- [PROVIDED RECORDS]:

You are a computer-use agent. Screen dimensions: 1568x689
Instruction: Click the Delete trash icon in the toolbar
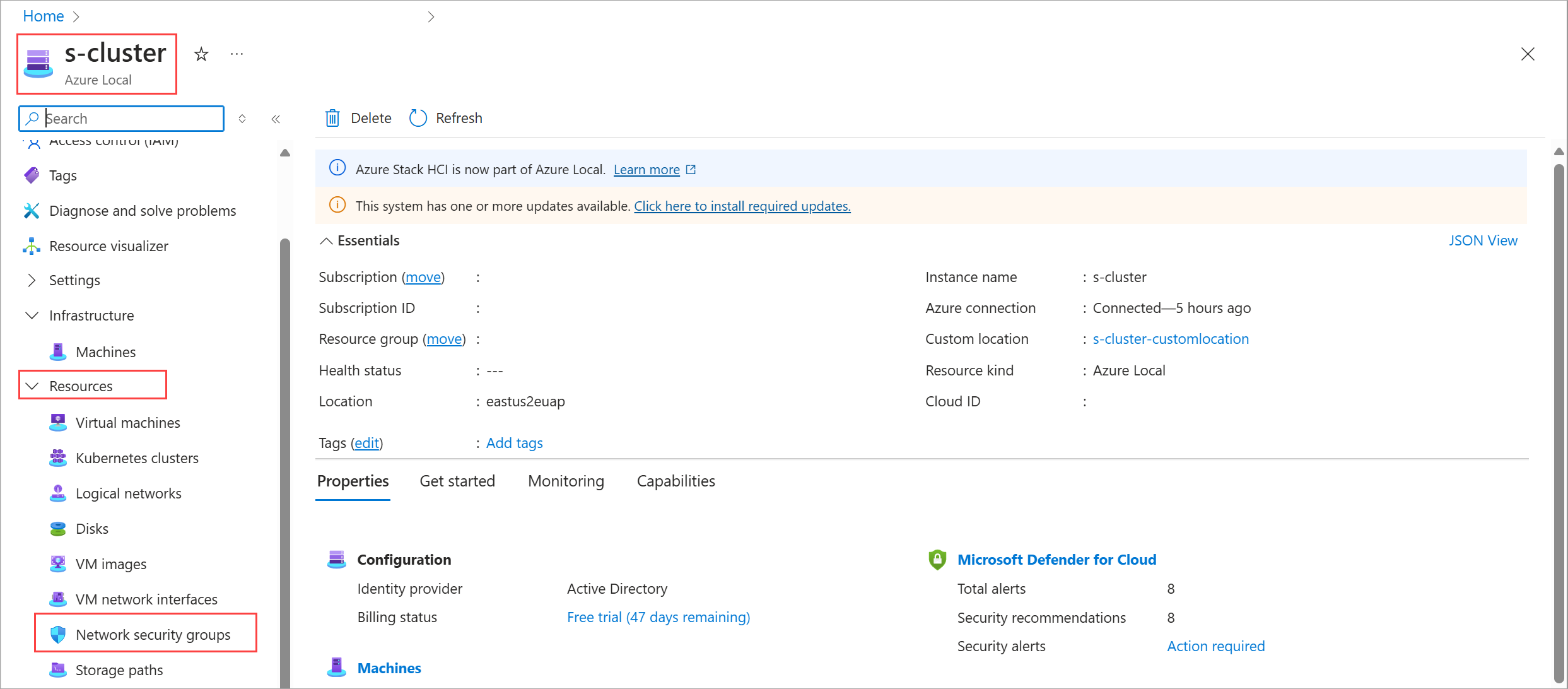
--
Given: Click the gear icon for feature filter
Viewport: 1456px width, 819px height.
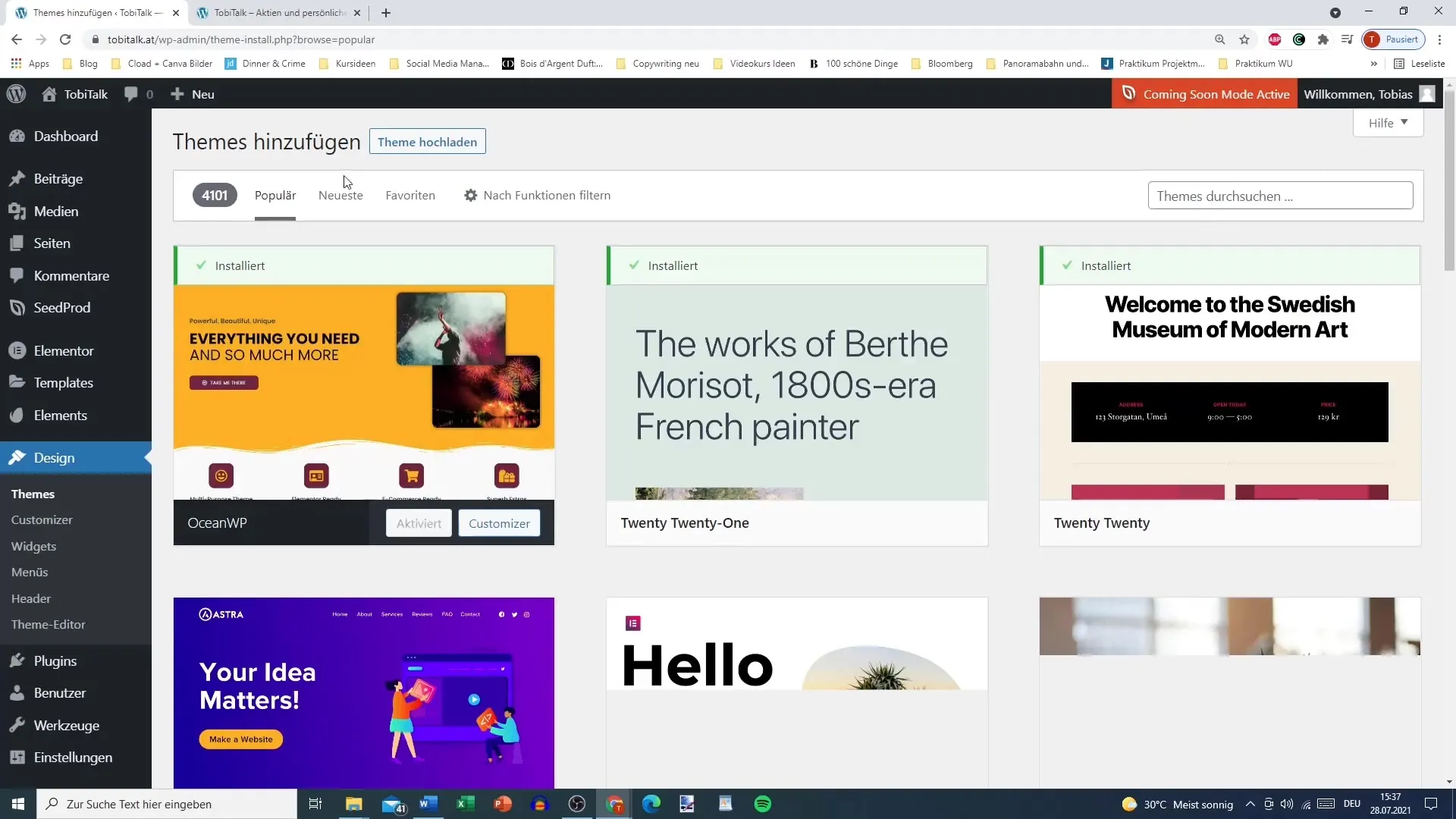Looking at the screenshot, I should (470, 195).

- [WORK ITEM]: From the listing above, return the lines starting at the one with "You are a computer-use" and ending at the one with "Instruction: Click the", both kept, exactly as they appear and nothing more.

- [RESPONSE AREA]:
You are a computer-use agent. Screen dimensions: 1568x689
Instruction: Click the Delete trash icon in the toolbar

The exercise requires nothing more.